The fundraising constraints have left organizers struggling to meet their goals. Four years ago in Denver, organizers raised 72 percent of the total $61 million from donations of $250,000 or more, including a dozen gifts of at least $1 million. This time, organizers in Charlotte are scrambling to raise smaller amounts from more people — and, it appears, to find loopholes in order to finance the festivities.
Convention officials are allowing in-kind corporate donations and unlimited gifts from charitable foundations. And, as Bloomberg News first reported, registered lobbyists, though banned from making direct donations, have been encouraged to raise up to $1 million in bundled donations. They and others who reach such fundraising goals will receive the same type of exclusive access — premium hotel suites and event credentials — that the new rules were intended to prevent.
Furthermore, the host committee has established a second fund — independent of the $37 million— that is not subject to the ban on corporate money. The second fund will be used to stage events that are not part of the official convention activities. That includes the speedway rally, which organizers have declared a “nonpartisan” event — even though the Obama campaign will be allowed to rent space to enlist volunteers for a major fall push in North Carolina and Virginia.
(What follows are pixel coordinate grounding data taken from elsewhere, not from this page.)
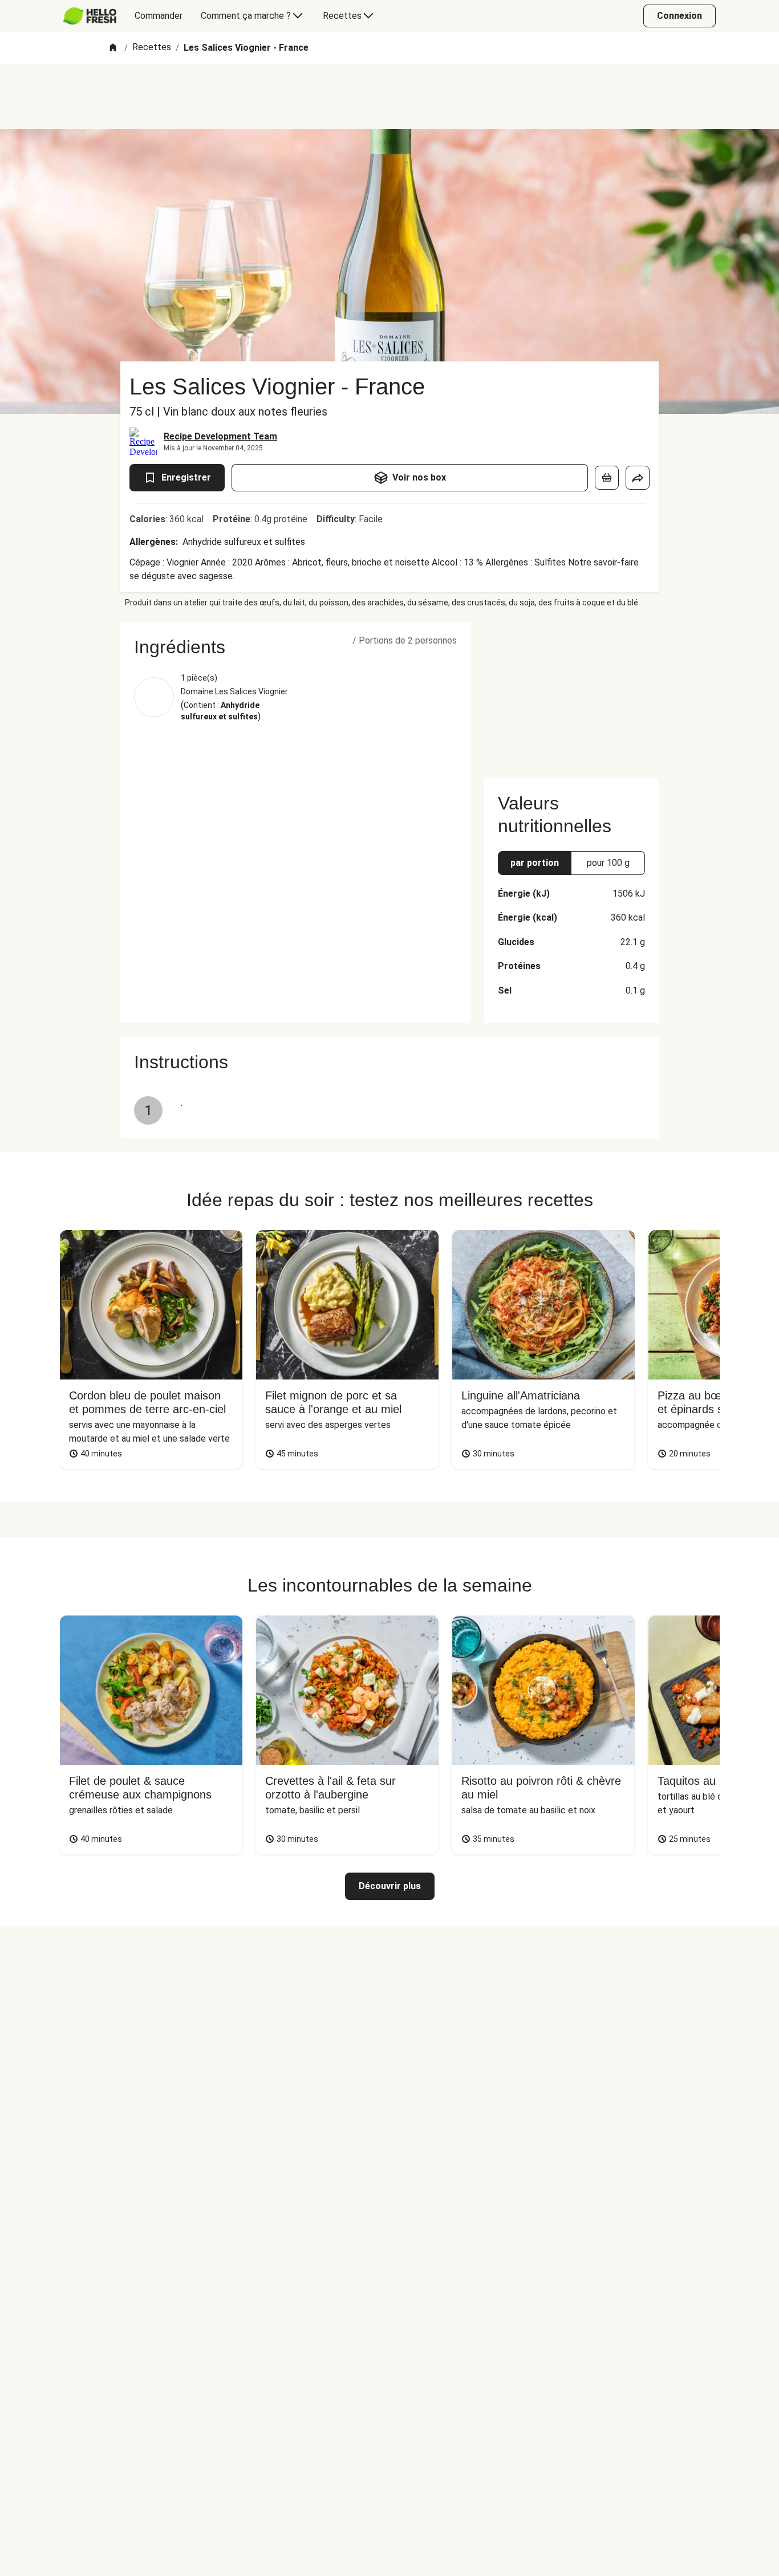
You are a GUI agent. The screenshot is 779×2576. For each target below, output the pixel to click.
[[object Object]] (607, 478)
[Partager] (638, 478)
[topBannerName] (389, 96)
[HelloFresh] (89, 16)
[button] (295, 647)
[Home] (113, 48)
Convention officials reject the idea that they have compromised their rules to beef up fundraising. They point to grass-roots efforts to generate support, including a barbecue sauce competition, a poster contest and an online gift shop hawking Charlotte memorabilia.
Anthony Foxx, mayor of Charlotte and co-chair of the host committee, said he focuses on selling the benefits of economic development in Charlotte and the virtues of the city in making his pitch to potential donors.